Scott is standing with a small team of designers in ED²’s cavernous, brightly lit showroom, and displayed in front is a full-scale prototype of the brand’s first supermini-size luxury vehicle. The experience he’s talking about is one of excitement and thrills for urbanites – escapism that is not just reserved for weekends but one that brings adventure to the everyday lives of city drivers.
“We made a car that allows the user to enjoy the driving experience but ensures their safety on the road in any condition,” Scott explains. Lexus LF-SA drivers, he says, will feel protected and confident behind the wheel, whether they’re navigating through busy city streets of exploring further afield.
The Lexus LF-SA was showcased at the Geneva International Auto Show earlier this year, and although its unveiling came as a surprise to some, Lexus has actually been discussing the feasibility of an urban adventure concept for this segment for the past decade.
“This car is quite a radical step,” Scott admitted. “It’s a statement of intent for the future. Small cars are very important, especially in the European market, so we wanted to rethink what the small car of the future would be.”
Its styling takes cues from a design philosophy common to all modern Lexus products, such as the instantly recognisable spindle grille and various signature ‘L’ motifs, notably in the lights. Nevertheless, the little Lexus LF-SA stands apart from other cars in the range. See it being drawn and digitised in the video below.
We focused on creating an intelligent urban vehicle. A compact package that expresses a new user experience and a focus on driving pleasure
“This is not simply a downsized version of an existing Lexus product,” commented Laurent Bouzige, who designed the car’s exterior form. “We thought afresh about what a small Lexus should look like and how it should be used. In the end, we created a safe and compact vehicle that is unique in driver experience and design.”

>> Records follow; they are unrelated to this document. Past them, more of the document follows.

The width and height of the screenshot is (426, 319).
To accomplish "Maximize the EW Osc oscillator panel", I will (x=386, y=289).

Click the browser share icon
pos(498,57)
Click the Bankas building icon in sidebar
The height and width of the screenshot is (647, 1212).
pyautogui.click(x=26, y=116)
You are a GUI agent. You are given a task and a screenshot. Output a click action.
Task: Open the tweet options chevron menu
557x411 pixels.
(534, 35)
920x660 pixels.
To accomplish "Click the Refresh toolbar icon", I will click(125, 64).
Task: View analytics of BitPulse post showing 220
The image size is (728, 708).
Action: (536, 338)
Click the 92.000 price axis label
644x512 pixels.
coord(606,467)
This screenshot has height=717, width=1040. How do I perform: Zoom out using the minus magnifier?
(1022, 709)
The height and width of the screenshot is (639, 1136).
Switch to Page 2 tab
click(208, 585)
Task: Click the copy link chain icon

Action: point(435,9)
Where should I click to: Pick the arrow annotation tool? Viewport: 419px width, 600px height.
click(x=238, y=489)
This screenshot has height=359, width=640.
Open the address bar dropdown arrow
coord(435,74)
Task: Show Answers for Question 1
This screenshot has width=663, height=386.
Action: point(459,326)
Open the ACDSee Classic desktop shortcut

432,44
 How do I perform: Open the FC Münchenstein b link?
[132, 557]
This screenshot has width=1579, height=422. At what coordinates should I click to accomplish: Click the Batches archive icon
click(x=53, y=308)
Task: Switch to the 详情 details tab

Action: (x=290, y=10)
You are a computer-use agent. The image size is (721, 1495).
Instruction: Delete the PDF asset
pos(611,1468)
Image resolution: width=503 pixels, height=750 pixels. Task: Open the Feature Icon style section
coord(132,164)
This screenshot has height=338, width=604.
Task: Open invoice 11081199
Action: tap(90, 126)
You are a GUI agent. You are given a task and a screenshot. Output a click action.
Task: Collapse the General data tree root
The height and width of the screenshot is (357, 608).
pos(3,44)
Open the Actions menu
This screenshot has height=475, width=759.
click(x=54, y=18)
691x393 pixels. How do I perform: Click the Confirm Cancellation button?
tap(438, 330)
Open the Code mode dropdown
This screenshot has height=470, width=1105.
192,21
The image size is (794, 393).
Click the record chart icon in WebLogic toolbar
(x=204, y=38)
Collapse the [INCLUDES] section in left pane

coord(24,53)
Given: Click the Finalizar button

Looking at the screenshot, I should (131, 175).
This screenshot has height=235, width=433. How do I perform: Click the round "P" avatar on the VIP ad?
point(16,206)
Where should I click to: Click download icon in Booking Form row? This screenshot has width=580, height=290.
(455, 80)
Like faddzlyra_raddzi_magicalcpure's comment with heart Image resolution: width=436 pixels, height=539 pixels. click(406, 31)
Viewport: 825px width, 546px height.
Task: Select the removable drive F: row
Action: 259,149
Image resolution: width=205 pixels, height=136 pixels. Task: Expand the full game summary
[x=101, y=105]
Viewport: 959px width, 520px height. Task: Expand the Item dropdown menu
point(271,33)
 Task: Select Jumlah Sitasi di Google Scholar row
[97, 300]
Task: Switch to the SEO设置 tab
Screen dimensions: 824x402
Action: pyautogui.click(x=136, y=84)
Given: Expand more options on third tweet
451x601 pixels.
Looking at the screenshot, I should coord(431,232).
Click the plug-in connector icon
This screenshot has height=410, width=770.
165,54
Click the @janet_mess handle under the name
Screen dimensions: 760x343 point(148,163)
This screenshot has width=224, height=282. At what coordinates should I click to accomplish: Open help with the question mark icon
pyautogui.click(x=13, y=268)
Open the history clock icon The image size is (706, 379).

The vehicle appears condensed and its surface treatment is amped-up, sometimes audaciously, to ensure that the driver feels secure while manoeuvring on busy city streets. Protective cladding and an edgy beltline between the bonnet and rear window make the car seem dynamic but safe, together bringing to mind the look of a tough exoskeleton. The Lexus LF-SA is small, sure, but it is far from petite or demure. It looks substantial and drives with the confidence of a much bigger car.
Considerations for safety and experience are obvious within the cabin. Here, the driver’s position is prioritised; he or she sitting in command at the longitudinal centre of the vehicle. The steering wheel and pedals slide back and forth electrically so they can be adjusted to accommodate the driver rather than the other way around. And passengers are also given space, enveloped by arching panels that provide more room than is suggested by the vehicle’s modest size. This car is compact but everywhere there are suggestions of expansion.
The Lexus LF-SA is tentatively slated for release, but not for a decade or so. By then, Scott believes, the everyday driving experience will be different. “Future society will be profiting from advances in Internet and information technology,” he predicts. “However, in a future of overwhelming information flow, smart tech and virtual values, the human mind will still need an analogue, personal touch.”
For this reason, many of the details in the Lexus LF-SA will appeal to human senses – think genuine, timeless materials woven into the architecture of the car by skilled craftspeople. And with the onset of telepresence and the reduced need for urban travel, the driving experience will be considered more of a personal, adventurous leisure activity – one to savour and enjoy.
In the future, few cars will be more appropriate for that experience than the Lexus LF-SA.